A veces en publicidad, un creativo puede pasar más tiempo con su dupla del trabajo que con la de la vida real. Se comparten momentos, se trabaja, se ríe, se llora… vamos, una relación como cualquier otra, forjada por horas juntos y un objetivo común. Al fin y al cabo, de esto a un matrimonio no hay mucha diferencia. Entonces, ¿por qué no hacer una declaración formal que termine en bodorrio y toda la parafernalia? ¡Hasta que la agencia nos separe! Al más puro estilo Las Vegas, pero en La pocilga creativa: el espacio creado por la agencia alicantina Imaginarte.

Hay dos modalidades de casamiento: presencial, a las que asistir con invitados, o bien online. Sea cual sea el modo, sólo hay que rellenar un pequeño formulario en la web y el equipo de Imaginarte se encargará de preparar la ceremonia sin descuidar el más mínimo detalle, desde la música hasta la decoración. Y tal y como está la cosa, han incorporado un servicio de divorcio express por lo que pueda pasar en un futuro.

Se trata de una iniciativa sin ánimo de lucro que pretende consolidar y reconocer a las parejas más brillantes de la creatividad publicitaria.

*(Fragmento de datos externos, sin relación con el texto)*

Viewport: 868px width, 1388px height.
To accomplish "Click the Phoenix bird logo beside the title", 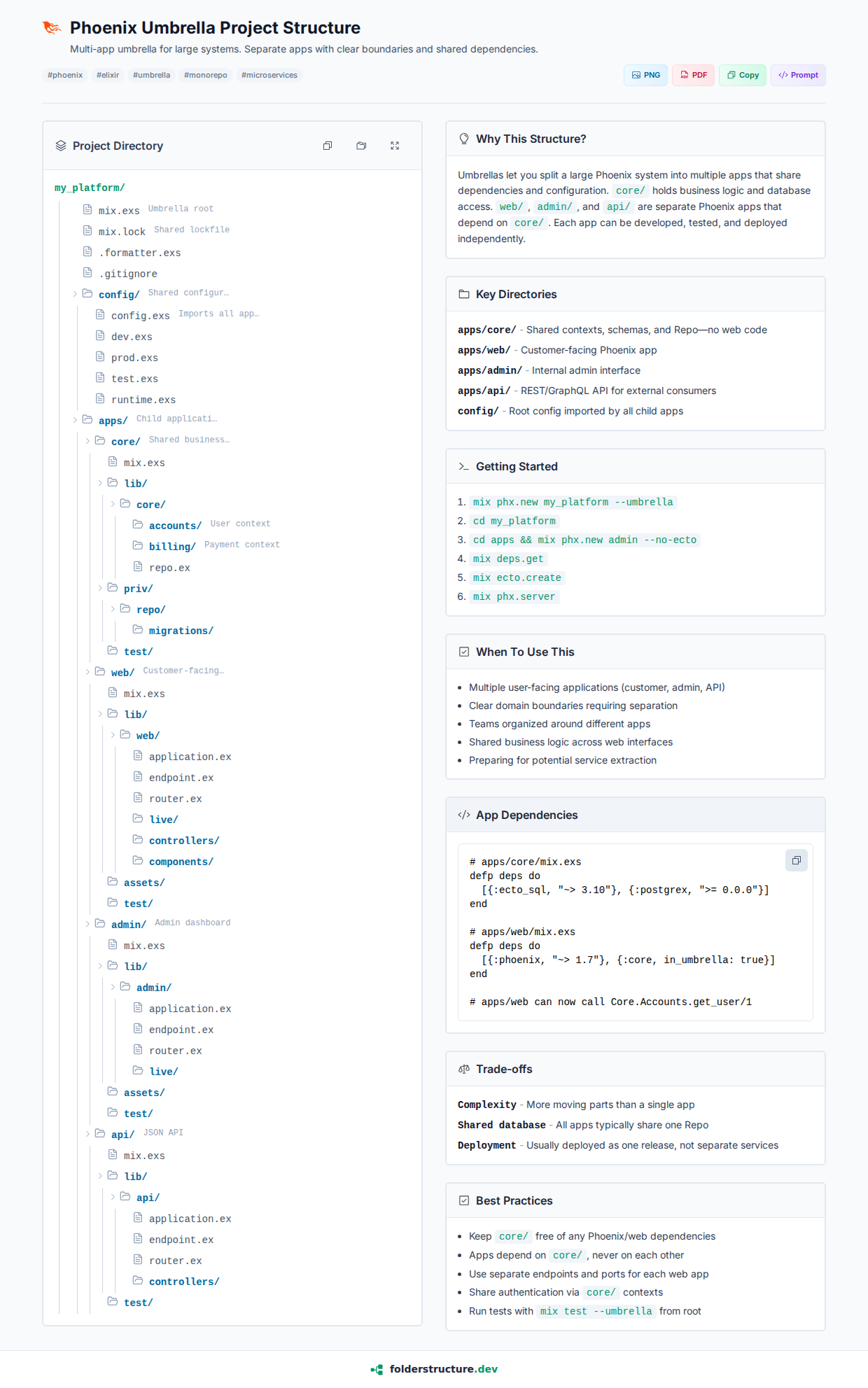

Aunque no les saldrá gratis. Después de la ceremonia se pasará un cepillo en el que los novios y los invitados tendrán que apoquinar la voluntad. La cantidad recaudada será íntegramente donada al Club de Creativos para ayudar a jóvenes creativos en su asistencia al Día C.

Ya sabéis: ¿qué mejor ocasión que esta para dar a conocer vuestra relación al mundo? Con suerte hasta podéis hacer una lista de regalos y pedir el The copy book o las tres primeras temporadas de Mad Men. ¡Aprovechadlo!